By adding MMTM to PyHealth, this PR:
- expands the library’s multimodal modeling capabilities
- enables reproducible baselines for multimodal fusion studies
- supports EHR benchmarks where complementary modalities must be fused
- aligns with PyHealth’s goal of enabling reproducible AI4Health research
What’s Included
- MMTMLayer A standalone fusion layer that performs:
- joint squeeze (dim_a + dim_b → bottleneck)
- modality-specific excitation
- channel-wise attention across both modalities
- returns fused representations
Works for any tensor pair shaped (batch, feature_dim).

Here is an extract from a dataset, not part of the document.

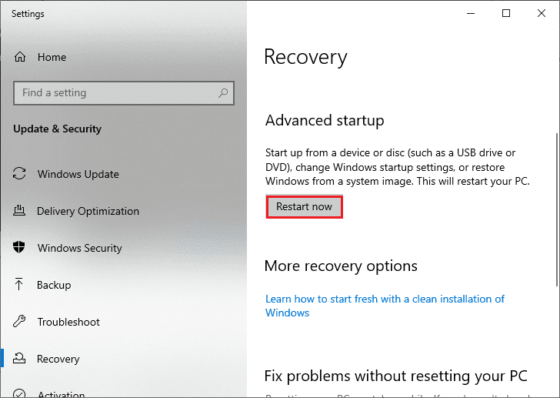Open Windows Update settings page
This screenshot has width=560, height=398.
pos(78,174)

- MMTM model (BaseModel subclass)
A full PyHealth model that:
- embeds two input modalities with EmbeddingModel
- pools patient-level features with get_last_visit
- fuses both modalities via MMTMLayer
- performs classification using a final linear head
MMTM enforces exactly two modalities, matching typical multimodal EHR settings.
Unit Tests (test_mmtm.py)
Tests include:
- layer forward behavior
- correct model initialization
- forward output format (loss, y_prob, y_true, logit)
- gradient propagation
- model parameters
- dataset integration
- device handling
All tests pass locally.
Example Usage
Included at the bottom of mmtm.py under if name == "main":: minimal dataset with "codes" and "procedures" creation of MMTM model forward + backward demonstration
Impact
This PR adds a widely used multimodal fusion mechanism, enabling PyHealth users to:
- run CTPD baselines directly
- benchmark multimodal EHR models
- perform efficient two-modality fusion
- expand multimodal research using a known CVPR-level baseline
MMTM is simple, fast, and improves the reproducibility of multimodal EHR research inside PyHealth.